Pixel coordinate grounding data
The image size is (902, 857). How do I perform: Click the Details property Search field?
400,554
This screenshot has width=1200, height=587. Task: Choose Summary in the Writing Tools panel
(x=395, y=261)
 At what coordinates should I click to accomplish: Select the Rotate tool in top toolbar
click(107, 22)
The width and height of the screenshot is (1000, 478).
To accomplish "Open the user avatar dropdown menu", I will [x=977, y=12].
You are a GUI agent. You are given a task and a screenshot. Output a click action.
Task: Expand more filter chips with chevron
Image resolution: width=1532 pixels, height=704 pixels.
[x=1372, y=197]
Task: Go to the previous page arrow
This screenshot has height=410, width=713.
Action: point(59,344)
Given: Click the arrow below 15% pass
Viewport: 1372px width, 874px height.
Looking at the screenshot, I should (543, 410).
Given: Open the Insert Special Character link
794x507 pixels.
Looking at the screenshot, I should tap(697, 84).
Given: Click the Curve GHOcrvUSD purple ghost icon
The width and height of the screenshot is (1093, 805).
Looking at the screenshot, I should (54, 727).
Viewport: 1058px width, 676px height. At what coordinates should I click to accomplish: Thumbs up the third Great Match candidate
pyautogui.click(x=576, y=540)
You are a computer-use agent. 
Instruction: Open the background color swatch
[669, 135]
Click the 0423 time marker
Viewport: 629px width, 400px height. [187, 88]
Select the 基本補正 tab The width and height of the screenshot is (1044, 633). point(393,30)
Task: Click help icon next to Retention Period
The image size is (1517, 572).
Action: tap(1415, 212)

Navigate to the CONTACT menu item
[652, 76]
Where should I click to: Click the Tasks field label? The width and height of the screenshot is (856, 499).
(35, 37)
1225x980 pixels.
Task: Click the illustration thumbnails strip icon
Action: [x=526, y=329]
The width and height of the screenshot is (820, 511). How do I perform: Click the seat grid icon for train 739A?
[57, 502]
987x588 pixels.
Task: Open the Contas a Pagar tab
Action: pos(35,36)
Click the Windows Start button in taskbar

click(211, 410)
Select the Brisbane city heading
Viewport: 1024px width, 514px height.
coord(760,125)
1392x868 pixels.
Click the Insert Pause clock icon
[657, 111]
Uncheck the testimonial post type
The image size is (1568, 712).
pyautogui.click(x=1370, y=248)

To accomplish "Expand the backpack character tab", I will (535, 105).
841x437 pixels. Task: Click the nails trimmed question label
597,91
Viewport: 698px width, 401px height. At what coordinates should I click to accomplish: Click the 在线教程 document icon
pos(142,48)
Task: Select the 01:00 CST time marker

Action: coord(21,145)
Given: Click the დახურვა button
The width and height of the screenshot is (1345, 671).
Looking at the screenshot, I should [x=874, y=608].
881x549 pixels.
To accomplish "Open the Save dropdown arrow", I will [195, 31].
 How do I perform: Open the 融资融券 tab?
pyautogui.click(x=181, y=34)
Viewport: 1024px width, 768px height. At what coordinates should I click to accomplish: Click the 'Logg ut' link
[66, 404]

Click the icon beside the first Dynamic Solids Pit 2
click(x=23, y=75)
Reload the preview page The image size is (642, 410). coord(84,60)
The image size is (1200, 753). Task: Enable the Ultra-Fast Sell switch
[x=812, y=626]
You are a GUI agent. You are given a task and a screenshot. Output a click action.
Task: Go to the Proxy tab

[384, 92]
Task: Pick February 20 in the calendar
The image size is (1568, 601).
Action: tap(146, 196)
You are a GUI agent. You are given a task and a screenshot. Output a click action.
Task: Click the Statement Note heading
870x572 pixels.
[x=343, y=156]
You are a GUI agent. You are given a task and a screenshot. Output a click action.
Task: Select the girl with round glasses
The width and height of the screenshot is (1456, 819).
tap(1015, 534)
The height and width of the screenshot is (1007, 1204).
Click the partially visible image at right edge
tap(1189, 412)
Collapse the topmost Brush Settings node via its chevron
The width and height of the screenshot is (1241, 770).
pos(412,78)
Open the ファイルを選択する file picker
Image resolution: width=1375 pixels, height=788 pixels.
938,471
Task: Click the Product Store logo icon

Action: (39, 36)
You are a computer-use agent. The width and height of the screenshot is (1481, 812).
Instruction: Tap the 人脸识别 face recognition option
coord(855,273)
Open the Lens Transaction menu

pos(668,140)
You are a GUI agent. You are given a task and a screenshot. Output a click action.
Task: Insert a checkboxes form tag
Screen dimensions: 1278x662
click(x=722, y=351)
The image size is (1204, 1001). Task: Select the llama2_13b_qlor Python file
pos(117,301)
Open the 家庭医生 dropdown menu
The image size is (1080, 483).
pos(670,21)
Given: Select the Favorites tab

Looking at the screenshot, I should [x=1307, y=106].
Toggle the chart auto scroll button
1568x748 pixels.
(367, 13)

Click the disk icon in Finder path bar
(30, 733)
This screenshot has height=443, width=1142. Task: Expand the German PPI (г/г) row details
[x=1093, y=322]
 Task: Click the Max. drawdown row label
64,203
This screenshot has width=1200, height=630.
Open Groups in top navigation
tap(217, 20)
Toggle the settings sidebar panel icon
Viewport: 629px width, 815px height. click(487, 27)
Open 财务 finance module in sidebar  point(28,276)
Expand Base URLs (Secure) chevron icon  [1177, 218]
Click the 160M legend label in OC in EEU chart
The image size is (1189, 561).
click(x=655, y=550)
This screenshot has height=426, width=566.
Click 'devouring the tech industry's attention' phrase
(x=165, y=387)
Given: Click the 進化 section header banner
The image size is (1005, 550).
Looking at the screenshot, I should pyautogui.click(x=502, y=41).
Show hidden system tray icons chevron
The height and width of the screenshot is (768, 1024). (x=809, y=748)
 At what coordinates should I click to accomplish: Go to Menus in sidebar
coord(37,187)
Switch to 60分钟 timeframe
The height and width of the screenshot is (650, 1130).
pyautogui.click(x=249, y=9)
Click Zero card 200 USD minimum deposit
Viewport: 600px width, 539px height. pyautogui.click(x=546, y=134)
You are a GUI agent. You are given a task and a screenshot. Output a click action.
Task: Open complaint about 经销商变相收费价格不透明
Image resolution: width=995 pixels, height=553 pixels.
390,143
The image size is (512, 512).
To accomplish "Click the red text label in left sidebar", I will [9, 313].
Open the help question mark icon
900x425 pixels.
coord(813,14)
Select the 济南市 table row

▶ **The problem**
Return the records above in their entirety, exactly as they appear.

▶ **Answer box**
The image size is (902, 857). How do I perform: Click the Details property Search field?
400,554
This screenshot has width=1200, height=587. Task: Choose Summary in the Writing Tools panel
(x=395, y=261)
 At what coordinates should I click to accomplish: Select the Rotate tool in top toolbar
click(107, 22)
The width and height of the screenshot is (1000, 478).
To accomplish "Open the user avatar dropdown menu", I will [x=977, y=12].
You are a GUI agent. You are given a task and a screenshot. Output a click action.
Task: Expand more filter chips with chevron
Image resolution: width=1532 pixels, height=704 pixels.
[x=1372, y=197]
Task: Go to the previous page arrow
This screenshot has height=410, width=713.
Action: point(59,344)
Given: Click the arrow below 15% pass
Viewport: 1372px width, 874px height.
Looking at the screenshot, I should (543, 410).
Given: Open the Insert Special Character link
794x507 pixels.
Looking at the screenshot, I should tap(697, 84).
Given: Click the Curve GHOcrvUSD purple ghost icon
The width and height of the screenshot is (1093, 805).
Looking at the screenshot, I should (54, 727).
Viewport: 1058px width, 676px height. At what coordinates should I click to accomplish: Thumbs up the third Great Match candidate
pyautogui.click(x=576, y=540)
You are a computer-use agent. 
Instruction: Open the background color swatch
[669, 135]
Click the 0423 time marker
Viewport: 629px width, 400px height. [187, 88]
Select the 基本補正 tab The width and height of the screenshot is (1044, 633). point(393,30)
Task: Click help icon next to Retention Period
The image size is (1517, 572).
Action: tap(1415, 212)

Navigate to the CONTACT menu item
[652, 76]
Where should I click to: Click the Tasks field label? The width and height of the screenshot is (856, 499).
(35, 37)
1225x980 pixels.
Task: Click the illustration thumbnails strip icon
Action: [x=526, y=329]
The width and height of the screenshot is (820, 511). How do I perform: Click the seat grid icon for train 739A?
[57, 502]
987x588 pixels.
Task: Open the Contas a Pagar tab
Action: pos(35,36)
Click the Windows Start button in taskbar

click(211, 410)
Select the Brisbane city heading
Viewport: 1024px width, 514px height.
coord(760,125)
1392x868 pixels.
Click the Insert Pause clock icon
[657, 111]
Uncheck the testimonial post type
The image size is (1568, 712).
pyautogui.click(x=1370, y=248)

To accomplish "Expand the backpack character tab", I will (535, 105).
841x437 pixels. Task: Click the nails trimmed question label
597,91
Viewport: 698px width, 401px height. At what coordinates should I click to accomplish: Click the 在线教程 document icon
pos(142,48)
Task: Select the 01:00 CST time marker

Action: coord(21,145)
Given: Click the დახურვა button
The width and height of the screenshot is (1345, 671).
Looking at the screenshot, I should [x=874, y=608].
881x549 pixels.
To accomplish "Open the Save dropdown arrow", I will [195, 31].
 How do I perform: Open the 融资融券 tab?
pyautogui.click(x=181, y=34)
Viewport: 1024px width, 768px height. At what coordinates should I click to accomplish: Click the 'Logg ut' link
[66, 404]

Click the icon beside the first Dynamic Solids Pit 2
click(x=23, y=75)
Reload the preview page The image size is (642, 410). coord(84,60)
The image size is (1200, 753). Task: Enable the Ultra-Fast Sell switch
[x=812, y=626]
You are a GUI agent. You are given a task and a screenshot. Output a click action.
Task: Go to the Proxy tab

[384, 92]
Task: Pick February 20 in the calendar
The image size is (1568, 601).
Action: tap(146, 196)
You are a GUI agent. You are given a task and a screenshot. Output a click action.
Task: Click the Statement Note heading
870x572 pixels.
[x=343, y=156]
You are a GUI agent. You are given a task and a screenshot. Output a click action.
Task: Select the girl with round glasses
The width and height of the screenshot is (1456, 819).
tap(1015, 534)
The height and width of the screenshot is (1007, 1204).
Click the partially visible image at right edge
tap(1189, 412)
Collapse the topmost Brush Settings node via its chevron
The width and height of the screenshot is (1241, 770).
pos(412,78)
Open the ファイルを選択する file picker
Image resolution: width=1375 pixels, height=788 pixels.
938,471
Task: Click the Product Store logo icon

Action: (39, 36)
You are a computer-use agent. The width and height of the screenshot is (1481, 812).
Instruction: Tap the 人脸识别 face recognition option
coord(855,273)
Open the Lens Transaction menu

pos(668,140)
You are a GUI agent. You are given a task and a screenshot. Output a click action.
Task: Insert a checkboxes form tag
Screen dimensions: 1278x662
click(x=722, y=351)
The image size is (1204, 1001). Task: Select the llama2_13b_qlor Python file
pos(117,301)
Open the 家庭医生 dropdown menu
The image size is (1080, 483).
pos(670,21)
Given: Select the Favorites tab

Looking at the screenshot, I should [x=1307, y=106].
Toggle the chart auto scroll button
1568x748 pixels.
(367, 13)

Click the disk icon in Finder path bar
(30, 733)
This screenshot has height=443, width=1142. Task: Expand the German PPI (г/г) row details
[x=1093, y=322]
 Task: Click the Max. drawdown row label
64,203
This screenshot has width=1200, height=630.
Open Groups in top navigation
tap(217, 20)
Toggle the settings sidebar panel icon
Viewport: 629px width, 815px height. click(487, 27)
Open 财务 finance module in sidebar  point(28,276)
Expand Base URLs (Secure) chevron icon  [1177, 218]
Click the 160M legend label in OC in EEU chart
The image size is (1189, 561).
click(x=655, y=550)
This screenshot has height=426, width=566.
Click 'devouring the tech industry's attention' phrase
(x=165, y=387)
Given: Click the 進化 section header banner
The image size is (1005, 550).
Looking at the screenshot, I should pyautogui.click(x=502, y=41).
Show hidden system tray icons chevron
The height and width of the screenshot is (768, 1024). (x=809, y=748)
 At what coordinates should I click to accomplish: Go to Menus in sidebar
coord(37,187)
Switch to 60分钟 timeframe
The height and width of the screenshot is (650, 1130).
pyautogui.click(x=249, y=9)
Click Zero card 200 USD minimum deposit
Viewport: 600px width, 539px height. pyautogui.click(x=546, y=134)
You are a GUI agent. You are given a task and a screenshot. Output a click action.
Task: Open complaint about 经销商变相收费价格不透明
Image resolution: width=995 pixels, height=553 pixels.
390,143
The image size is (512, 512).
To accomplish "Click the red text label in left sidebar", I will [9, 313].
Open the help question mark icon
900x425 pixels.
coord(813,14)
Select the 济南市 table row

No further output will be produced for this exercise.